La Banca Centrale Europea dunque non esprime di certo positività nei confronti dell'economia continentale e confermando la politica dei bassi tassi annunciata esplicitamente con un discorso storico di alcuni mesi addietro (mai prima d'ora venne detto chiaro e tondo che per molto tempo si sarebbero seguite politiche economiche espansive), quando ci fu il precedente taglio del costo del denaro dallo 0,75% allo 0,50% in vigore fino a poche ore fa, porta scompiglio negli ambienti finanziari internazionali.

I tassi di interesse dei conti deposito non sono legati in maniera diretta al cosidetto "tasso di rifinanziamento delle operazioni principali", appunto il costo del denaro o tasso BCE, ma in ogni caso una influenza indiretta sussiste e va considerata (invece è molto più forte il legame coi tassi di interesse dei mutui, come potete leggere nell'articolo Taglio costo del denaro, effetti sui mutui) .

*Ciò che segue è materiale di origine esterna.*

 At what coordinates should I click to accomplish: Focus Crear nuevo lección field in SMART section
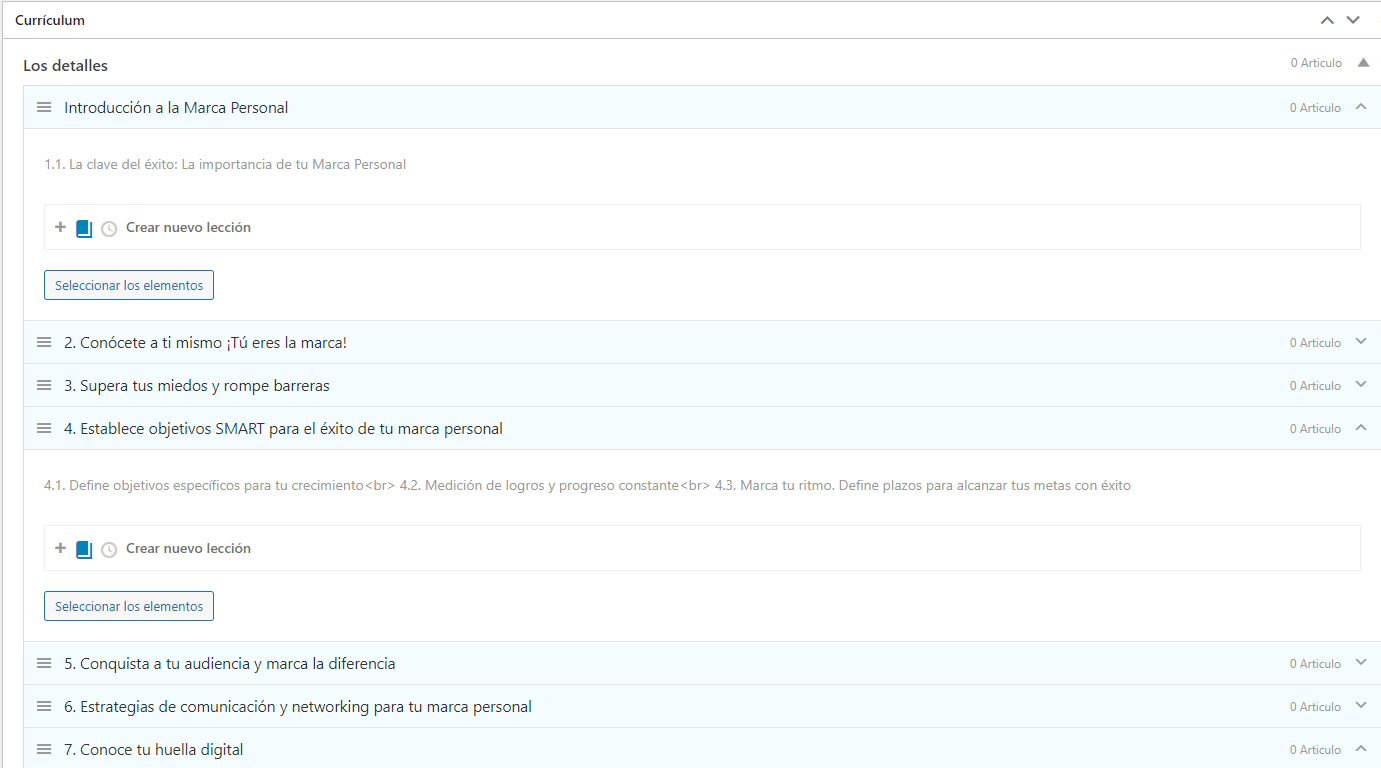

Infatti i rendimenti dei conti deposito sono soggetti a rialzi quando le banche fanno più fatica a raccogliere liquidità "dall'alto", ovvero direttamente dalla Banca Centrale Europea, cosa che che accade quando ad esempio il costo del denaro è a livelli più elevati (ora siamo proprio ai minimi) e che le spinge appunto a proporre alla clientela retail dei prodotti per il risparmio gestito a remunerazione maggiore, come appunto accadeva fino allo scorso anno quando i conti deposito avevano interessi fin'anche il 4% annuo.

Ma da quando la BCE ha imboccato con forza la via delle politiche monetarie espansive, ovvero del costo del denaro bassissimo per immettere più liquidità nel settore bancario europeo (sia per preservarlo dalla crisi, sia per cercare di stimolare l'asfittica economia continentale), le banche si stanno avvantaggiando della situazione e dunque non hanno più la necessità di raccogliere liquidità "ingolosendo" i risparmiatori.

Come potete leggere ad esempio in Aggiornamento conti deposito, novembre, ora i rendimenti sono nettamente inferiori che quelli proposti ai tempi più cupi della crisi dell'euro: col nuovo taglio del costo del denaro si prevede dunque che rimarranno a questi livelli o forse anche qualcosa meno.